I had lost this photograph about 20 years ago. It's my first class picture. It's my Kindergarten class and was taken, as you can see on the menu board propped up in front of us, in 1976. And while I had managed to hold on to all my elementary school class photos for grades 1 through 5, I had somehow lost this one. But here it is again. One of my former classmates unexpectedly returned it to me by scanning their own copy of it and posting it on Facebook. I'm in the third row, third in from the left. I'm wearing what pretty clearly looks like a navy blue sweater with a stitched downhill skier on it.
I recently finished reading some essays about youth, digital media and identity. Most of them discussed how youth are exploring,expanding,probing and challenging their identities using new digital media production and distribution tools. The essays focused primarily on social networking sites like Facebook, MySpace or YouTube where millions of youth are providing social scientists of every ilk with the meat of their tenure . I thought, if today's youth are busy with the basics of digital identity creation, how is Facbook (and that does seem to be the current hub for this activity) allowing my own generation to explore the history of their own identity? How are we using it to collectively explore who we once were and especially, what we've become?

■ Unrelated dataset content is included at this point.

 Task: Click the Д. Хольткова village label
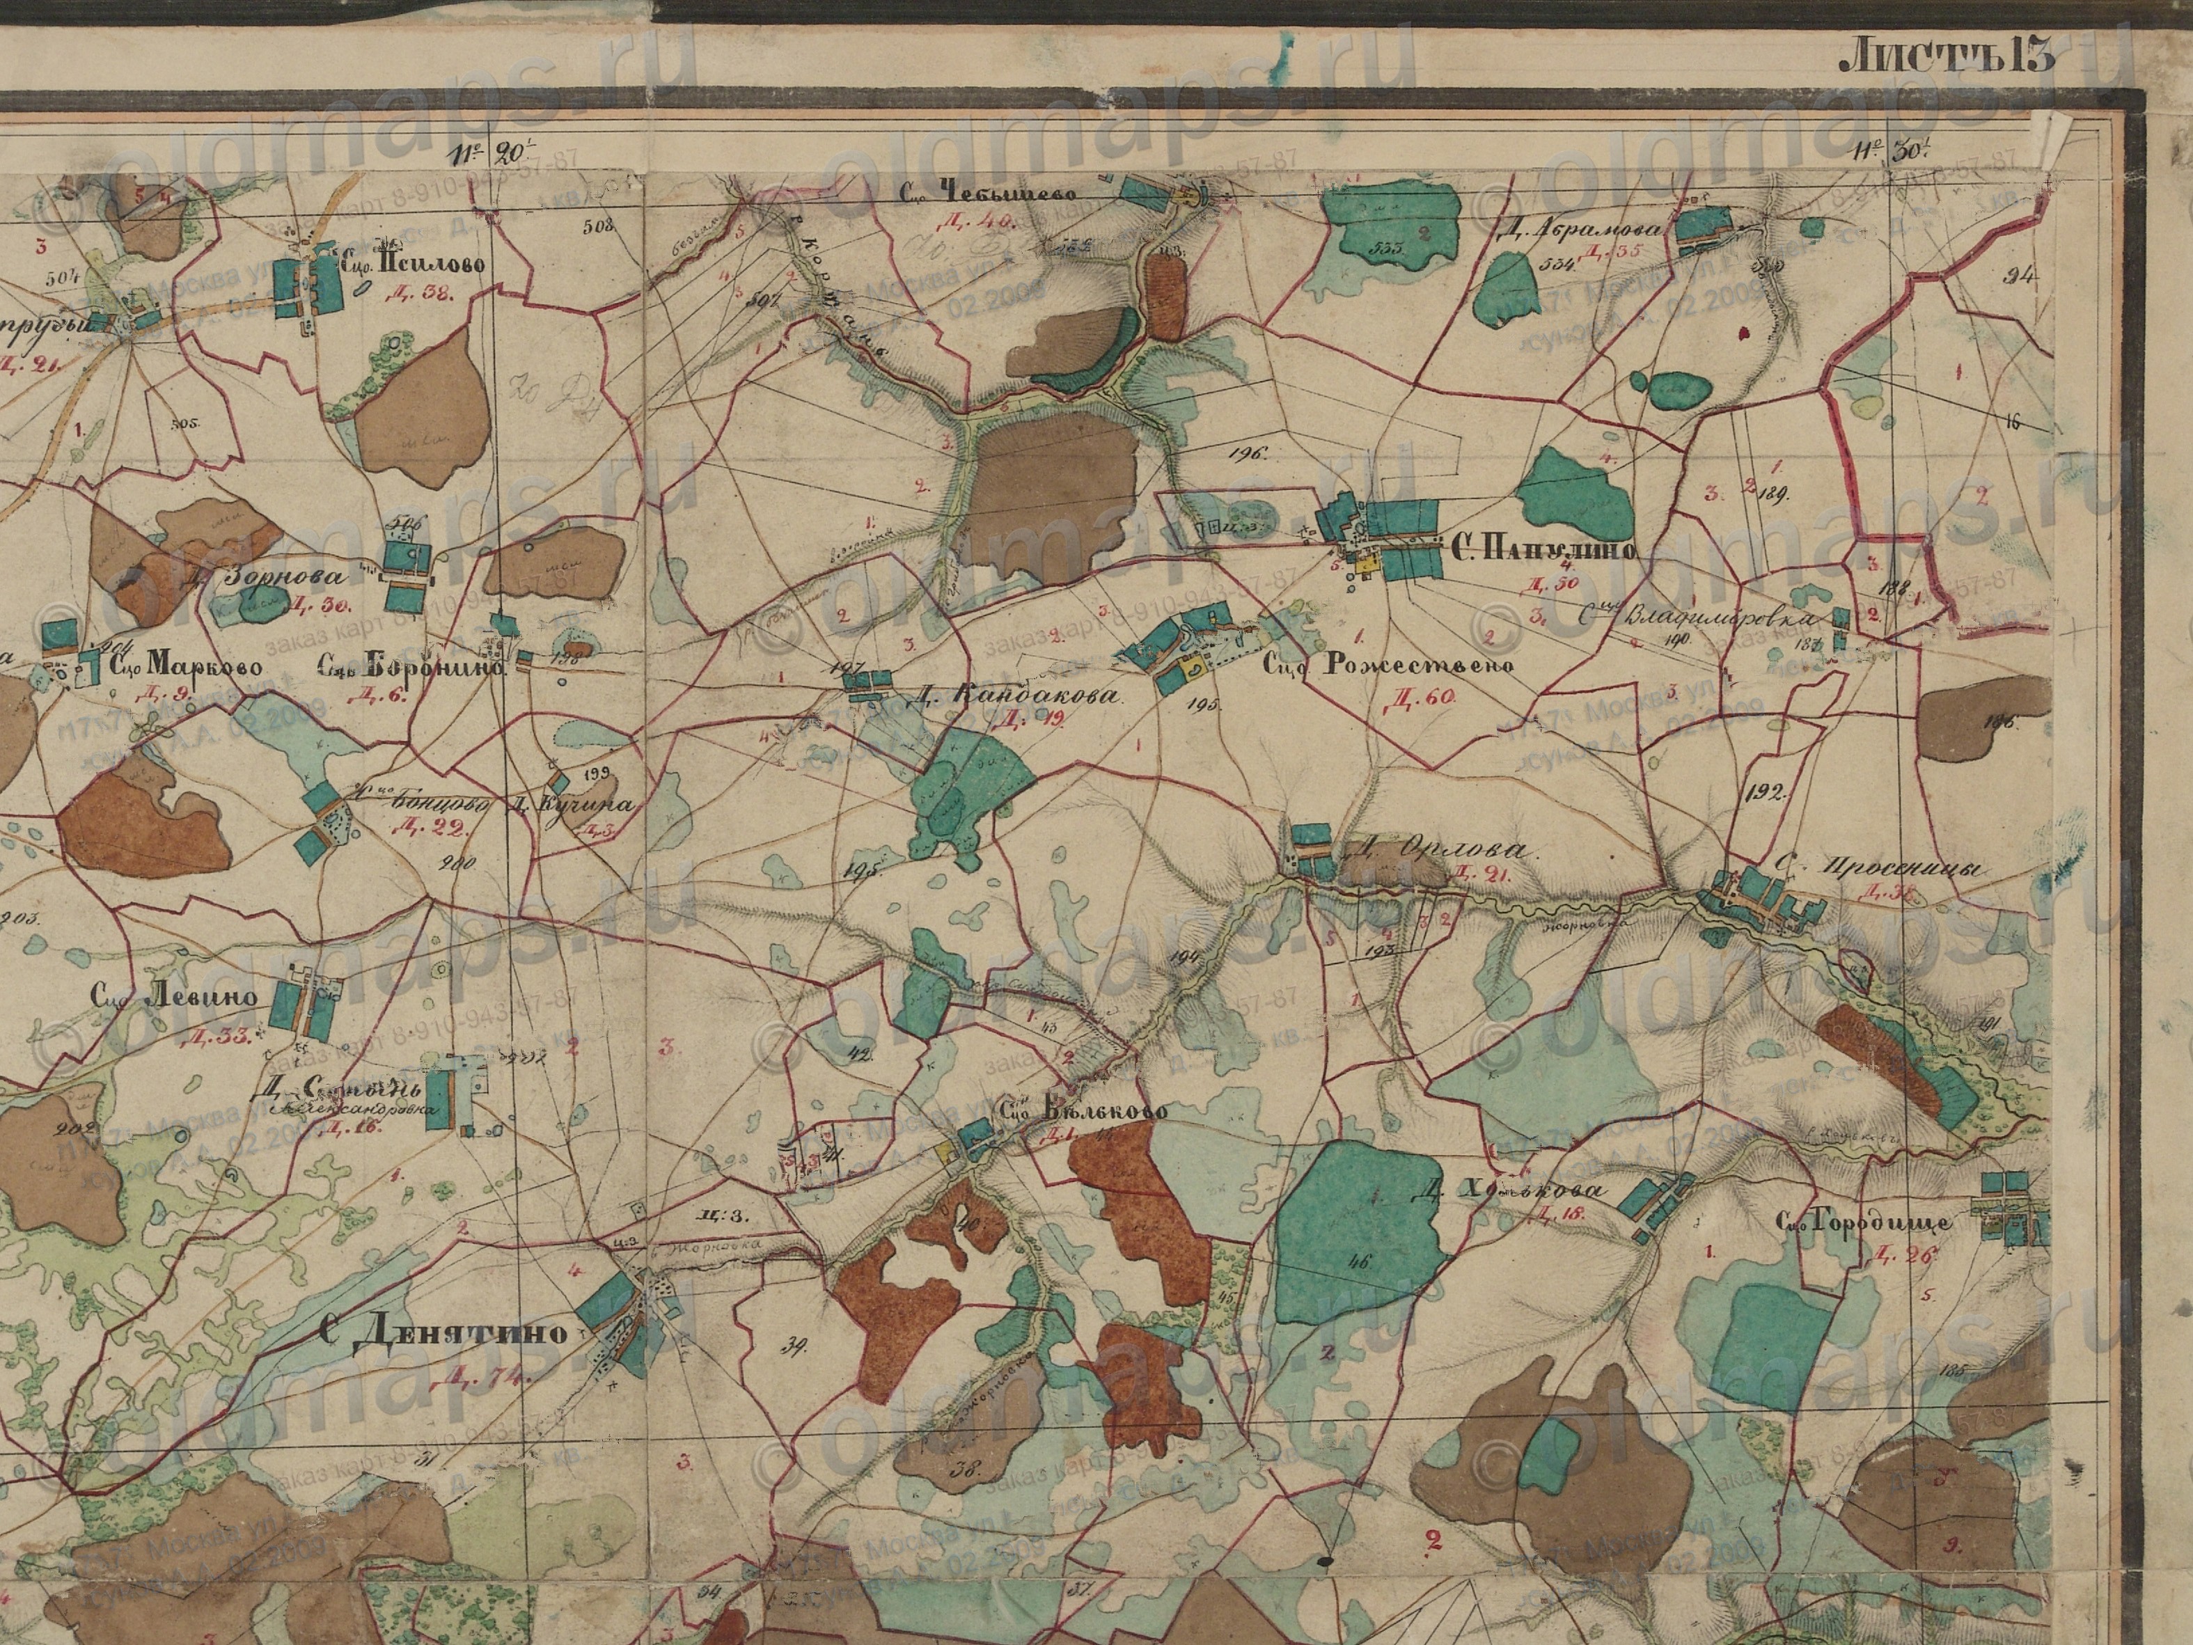[1507, 1191]
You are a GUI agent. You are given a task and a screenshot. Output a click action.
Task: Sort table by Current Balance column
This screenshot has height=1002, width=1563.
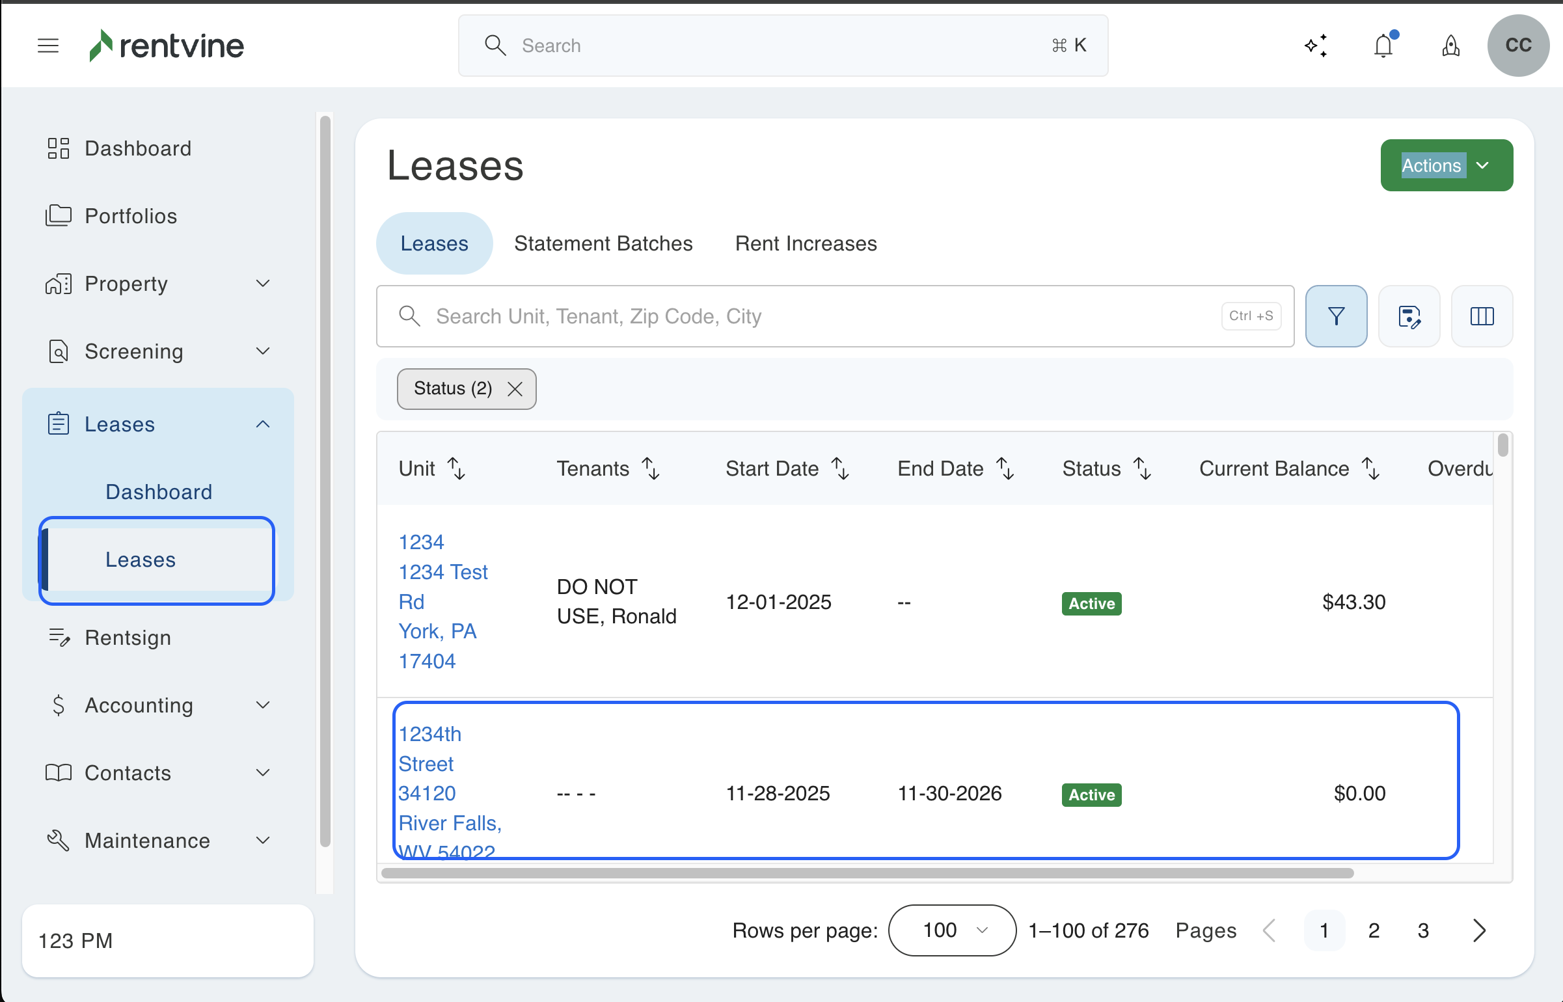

The popularity of Facebook makes reacquainting simple. The rediscovery of so many people you had begun to expect you'd never hear much more about other than a passing word are suddenly reappearing and aggregating all sorts of personal information about themselves and putting it on display, a kind of show and tell. And I mean that in the most optimistic sort of way. I remember running into an old high school friend 10 years ago and listening in awe while she gave me the lowdown on who had married and those adventurous few from our class who had been brave enough to wade into the murky depths of parenthood. Now those very people are reorganizing digitally, their lives, their new middle-aged identities being haphazardly stitched together through status updates, photographs, article postings, groups joined, books read and videos posted. Quite a few of them are now firmly ensconced in parenthood. But your concept of them, of who they are and how they relate to you, draws from memories you formed 10, 20 or even 30 years ago. So there's this terrific little jolt when you learn a little about who that person has become. On Facebook, their profile picture usually offers the first clue. For many of these profiles, my own included, there's a picture of a child. Sometimes they're posing with the kid(s), a partner, or their family. They all say, "Here, at a glance, is what I've become." Sometimes people have gained a lot of weight.
There's a nice little nostalgia trade active on Facebook. Everybody is scanning old photographs and posting them. High school photos mostly, but family photographs too. They sometimes kick off little conversations. I wish there was more video. It's around, but rare.
This Kindergarten class photo, for obvious reasons, is the best and most endearing piece of the Facebook nostalgia trade that I've come across. I'm lucky to have nothing but the warmest memories of that class and Miss Veach, the Bea Arthur-like woman standing somewhat drably amongst us little munchkins and who was our teacher. Her personality was anything but drab though, even if her outfit from that day wasn't particularly flattering. I remember her being a woman in charge, and yes, her personality was even a bit like Bea Arthur's in Maude. She was Maude-like; bold, a touch acerbic but ultimately warmhearted and maternal at her feminist core. Many of us peed on the floor of her classroom, but I'm not going to name names. When I was in first grade I drew a picture that I was allowed to take across the hallway and deliver to Miss Veach. I don't remember what the picture was of though I did get to present it to her in front of her entire class. It all felt so heroic. After taking my picture, she put an arm around me and explained to her current batch of Kindergartners that I was one of her former students who had since ventured forth into the more refined elements of first grade.